The assembly illustrated in Fig. 1, constructed as a representative section of a paint spray booth wall for test purposes, is similar to the assemblies which were used in the above-mentioned tests which were conducted by FIRTO. The assembly comprises horizontal struts 1 secured to upright struts 2 which are fixed by screws to upright support struts 3.

All the struts are of aluminium, of hollow cross section, with flanges defining rebates to receive the edges of panels 4, 5 of wire-reinforced glass and panels 6 of stainless steel.

As shown in Fig. 2, the horizontal strut 1 is filled with an intumescent heat-resistant material 7 and has holes 8 in its upper wall to permit escape of that material if intumescence should occur. The holes 8 are of diameter 6 mm and are positioned on the centreline of the strut 1 and at points spaced 400 mm from the centre-line, the two upright support struts 3 being 2 m apart.
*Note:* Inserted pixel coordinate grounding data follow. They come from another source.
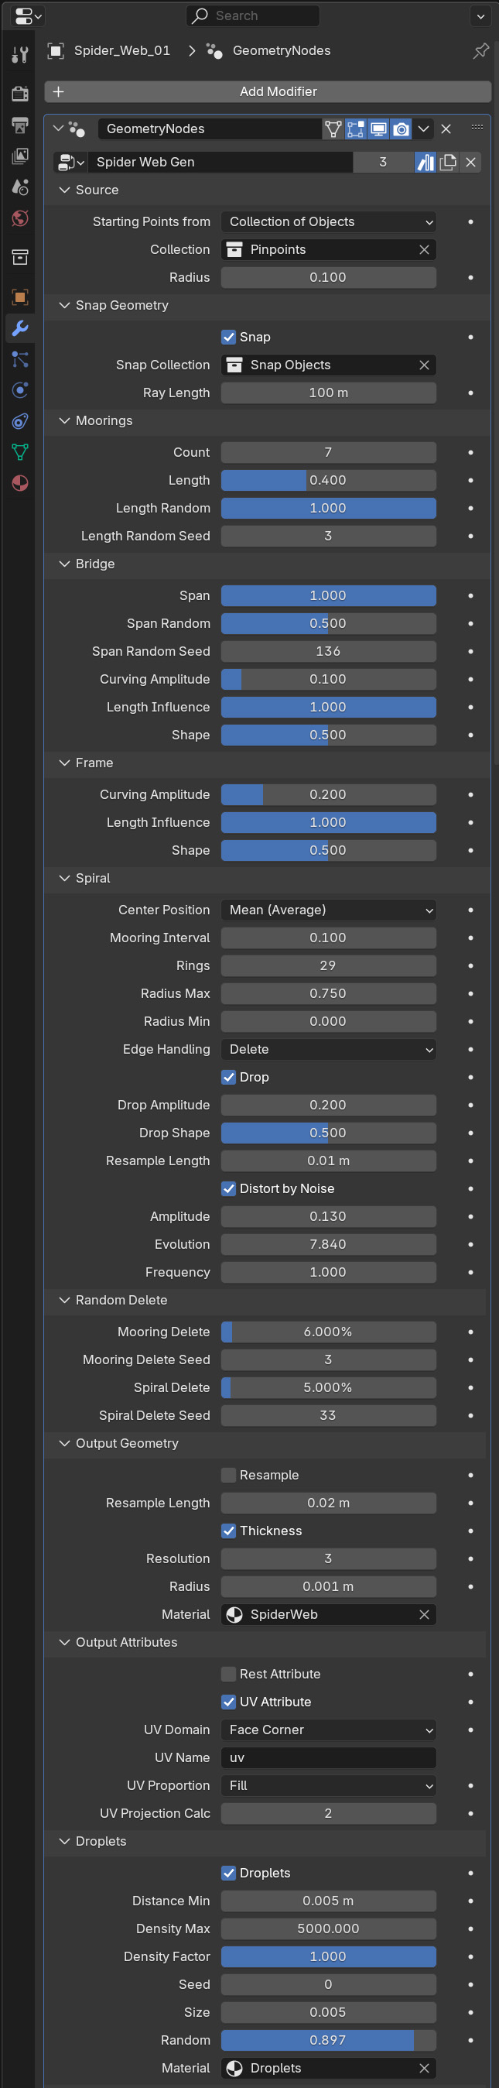499x2088 pixels.
Task: Open the Physics properties tab
Action: tap(19, 390)
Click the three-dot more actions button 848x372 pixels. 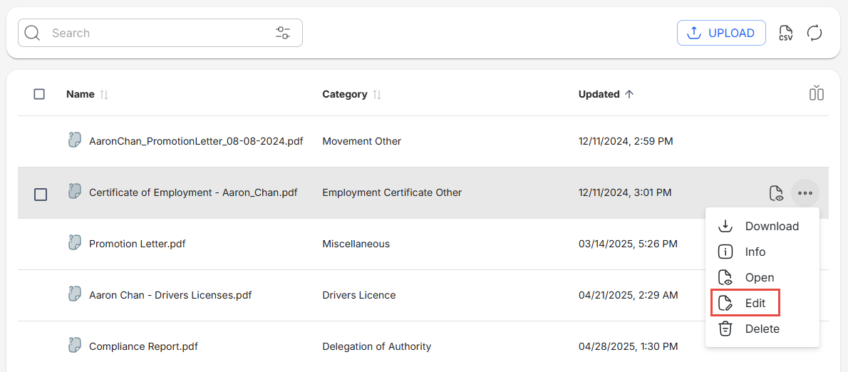pos(805,193)
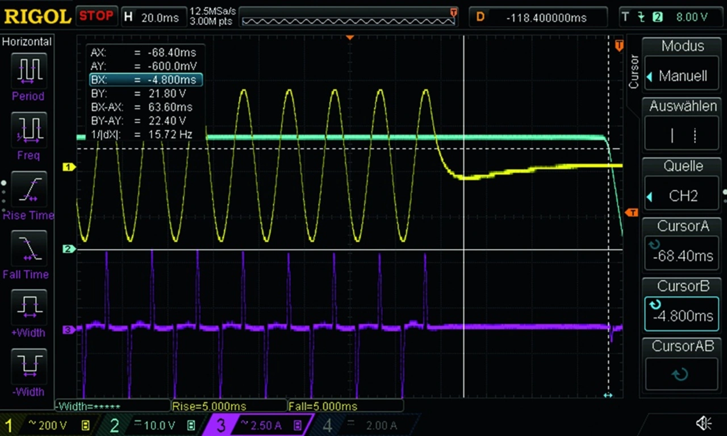The width and height of the screenshot is (727, 436).
Task: Choose the Rise Time measurement icon
Action: [28, 189]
All the horizontal struts 1 are similarly filled.

Claims (20)

1. A strut for a strut and panel assembly which is of hollow cross section and contains an intumescent heat-resistant material.

2. A strut as claimed in Claim 1 wherein the intumescent heat-resistant material is a flowable plastic material.

3. A strut as claimed in Claim 1 wherein the intumescent heat resistant material is a strip of substantially solid material, preformed to correspond with the cross section of the strut and inserted longitudinally into the strut.

4. A strut as claimed in any of Claims 1 to 3 having at least one hole in its wall.

5. A strut as claimed in Claim 4 in which the hole is closed by an easily-removable closure.

6. A strut as claimed in any preceding claim which is made from an aluminium alloy.

7. A strut as claimed in any of Claims 1 to 5 which is made from steel.

8. A strut as -claimed in any preceding claim which is substantially filled with the intumescent heat-resistant material.

9. A strut for a strut and panel assembly substantially as hereinbefore described with reference to and as illustrated by the accompanying drawings.

10. A strut and panel assembly including a strut as claimed in any preceding claim.

11. A strut and panel assembly wherein at least all struts which are to be substantially horizontal when the assembly is in use are struts as claimed in any preceding claim.

12. A strut and panel assembly as claimed in Claim 1 1 wherein each of the struts which is to be substantially horizontal has longitudinally-spaced holes in a part of its wall which is to be uppermost when the assembly is in use.

13 A strut and panel assembly as claimed in Claim 12 wherein each hole is closed by an easily-removable closure.

14. A strut and panel assembly substantially as hereinbefore described with reference to and as illustrated by the accompanying drawings.

15. A frame for a strut and panel assembly as claimed in any of Claims 10 to 14.

16. Method of increasing the fire-resistance of a strut and panel assembly which includes at least one strut of hollow cross section comprising packing that strut with an intumescent heat-resistant material.

17. Method as claimed in Claim 16 in which the said strut is substantially filled with the intumescent heat-resistant material.

18. Method of increasing the fire-resistance of a strut and panel assembly which includes struts of hollow cross section comprising sub stantiaily filling at least all such struts which are to be substantially horizontal when the assembly is in use with an intumescent heatresistant material.

19. Method as claimed in any of Claims 16 to 18 wherein the intumescent heat resistant material is a flowable plastic material and is injected into the or each strut.

20. Method as claimed in any of Claims 16 to 18 wherein the intumescent heat resistant material is a strip of substantially solid material, preformed to correspond with the cross section of a strut to be packed or filled and is inserted longitudinally into the strut.